** Directions for this task **
Below are lines of data; restate word for word those running from the line containing "The image size is (283, 163)." to the line containing "The height and width of the screenshot is (351, 493).", inclusive, and no others.

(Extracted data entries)
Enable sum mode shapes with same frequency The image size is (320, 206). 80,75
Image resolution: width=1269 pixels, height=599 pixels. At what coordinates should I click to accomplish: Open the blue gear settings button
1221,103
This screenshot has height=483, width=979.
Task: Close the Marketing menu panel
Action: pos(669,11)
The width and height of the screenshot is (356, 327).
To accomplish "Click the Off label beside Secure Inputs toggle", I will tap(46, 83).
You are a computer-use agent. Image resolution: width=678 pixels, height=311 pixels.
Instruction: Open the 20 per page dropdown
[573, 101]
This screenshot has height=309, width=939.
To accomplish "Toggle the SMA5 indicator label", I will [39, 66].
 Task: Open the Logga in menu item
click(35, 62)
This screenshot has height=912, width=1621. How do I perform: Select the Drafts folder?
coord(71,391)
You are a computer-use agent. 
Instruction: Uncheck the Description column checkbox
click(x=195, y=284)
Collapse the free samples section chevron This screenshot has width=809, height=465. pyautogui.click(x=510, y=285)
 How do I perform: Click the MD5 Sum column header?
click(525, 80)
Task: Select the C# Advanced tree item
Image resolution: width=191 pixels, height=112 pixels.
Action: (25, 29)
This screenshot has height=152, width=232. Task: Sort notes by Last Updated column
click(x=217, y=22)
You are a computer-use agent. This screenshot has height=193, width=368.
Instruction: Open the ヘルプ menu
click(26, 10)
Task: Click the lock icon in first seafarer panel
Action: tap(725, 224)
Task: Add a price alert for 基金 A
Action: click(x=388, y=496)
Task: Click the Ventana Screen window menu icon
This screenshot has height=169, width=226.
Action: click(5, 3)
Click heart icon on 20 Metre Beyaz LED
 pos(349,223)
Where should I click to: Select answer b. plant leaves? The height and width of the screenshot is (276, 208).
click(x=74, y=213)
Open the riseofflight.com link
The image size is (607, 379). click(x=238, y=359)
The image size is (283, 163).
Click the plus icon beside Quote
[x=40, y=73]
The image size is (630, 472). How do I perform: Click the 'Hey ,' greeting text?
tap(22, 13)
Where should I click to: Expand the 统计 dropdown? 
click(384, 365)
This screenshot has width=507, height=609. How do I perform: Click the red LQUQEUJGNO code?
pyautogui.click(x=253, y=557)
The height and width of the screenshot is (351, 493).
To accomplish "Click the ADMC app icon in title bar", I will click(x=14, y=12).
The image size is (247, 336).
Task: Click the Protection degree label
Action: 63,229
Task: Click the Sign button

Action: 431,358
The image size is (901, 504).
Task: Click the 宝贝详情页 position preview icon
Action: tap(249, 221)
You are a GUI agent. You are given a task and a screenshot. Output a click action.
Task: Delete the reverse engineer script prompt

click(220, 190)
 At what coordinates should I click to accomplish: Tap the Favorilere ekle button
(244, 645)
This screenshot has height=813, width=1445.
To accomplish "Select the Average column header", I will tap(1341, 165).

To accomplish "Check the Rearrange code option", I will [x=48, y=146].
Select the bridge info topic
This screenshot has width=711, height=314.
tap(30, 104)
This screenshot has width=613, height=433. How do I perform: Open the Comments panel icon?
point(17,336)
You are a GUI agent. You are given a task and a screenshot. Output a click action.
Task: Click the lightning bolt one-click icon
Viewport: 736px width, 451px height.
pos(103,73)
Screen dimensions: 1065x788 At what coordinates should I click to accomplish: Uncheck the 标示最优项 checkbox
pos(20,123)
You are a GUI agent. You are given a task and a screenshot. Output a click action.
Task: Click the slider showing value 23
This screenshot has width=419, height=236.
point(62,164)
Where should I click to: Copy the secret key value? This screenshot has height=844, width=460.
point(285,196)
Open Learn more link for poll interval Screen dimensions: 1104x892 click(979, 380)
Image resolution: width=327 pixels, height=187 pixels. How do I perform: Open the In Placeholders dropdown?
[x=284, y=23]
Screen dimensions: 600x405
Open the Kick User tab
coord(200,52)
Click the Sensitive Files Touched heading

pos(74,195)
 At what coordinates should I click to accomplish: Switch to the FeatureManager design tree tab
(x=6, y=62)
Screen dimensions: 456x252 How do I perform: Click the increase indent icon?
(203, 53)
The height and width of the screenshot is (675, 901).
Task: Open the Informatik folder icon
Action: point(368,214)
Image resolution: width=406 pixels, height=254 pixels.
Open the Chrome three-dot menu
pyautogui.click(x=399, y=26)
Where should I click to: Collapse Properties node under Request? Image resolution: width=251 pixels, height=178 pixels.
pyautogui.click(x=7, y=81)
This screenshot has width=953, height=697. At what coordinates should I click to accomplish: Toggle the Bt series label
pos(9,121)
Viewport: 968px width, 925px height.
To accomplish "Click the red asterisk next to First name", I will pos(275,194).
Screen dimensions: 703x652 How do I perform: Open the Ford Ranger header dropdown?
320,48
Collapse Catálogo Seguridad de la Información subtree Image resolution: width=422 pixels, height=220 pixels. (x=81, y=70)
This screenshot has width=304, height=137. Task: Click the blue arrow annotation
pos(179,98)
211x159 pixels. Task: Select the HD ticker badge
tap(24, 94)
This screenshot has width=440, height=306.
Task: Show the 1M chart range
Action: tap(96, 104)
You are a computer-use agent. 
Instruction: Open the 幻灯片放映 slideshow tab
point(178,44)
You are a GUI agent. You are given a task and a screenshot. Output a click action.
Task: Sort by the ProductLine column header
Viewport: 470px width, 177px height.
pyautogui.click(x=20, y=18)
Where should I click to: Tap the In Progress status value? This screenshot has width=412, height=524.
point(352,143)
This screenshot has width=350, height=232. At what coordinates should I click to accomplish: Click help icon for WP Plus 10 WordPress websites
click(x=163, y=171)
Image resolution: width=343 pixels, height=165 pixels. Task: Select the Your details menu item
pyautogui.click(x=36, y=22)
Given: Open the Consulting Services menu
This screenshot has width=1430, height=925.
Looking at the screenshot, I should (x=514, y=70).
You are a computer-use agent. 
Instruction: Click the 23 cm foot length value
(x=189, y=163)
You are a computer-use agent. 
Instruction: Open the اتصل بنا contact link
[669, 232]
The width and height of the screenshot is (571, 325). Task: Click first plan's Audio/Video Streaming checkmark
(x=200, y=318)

** Solution to this problem **
The image size is (283, 163).
Click the plus icon beside Quote
[x=40, y=73]
The image size is (630, 472). How do I perform: Click the 'Hey ,' greeting text?
tap(22, 13)
Where should I click to: Expand the 统计 dropdown? 
click(384, 365)
This screenshot has width=507, height=609. How do I perform: Click the red LQUQEUJGNO code?
pyautogui.click(x=253, y=557)
The height and width of the screenshot is (351, 493).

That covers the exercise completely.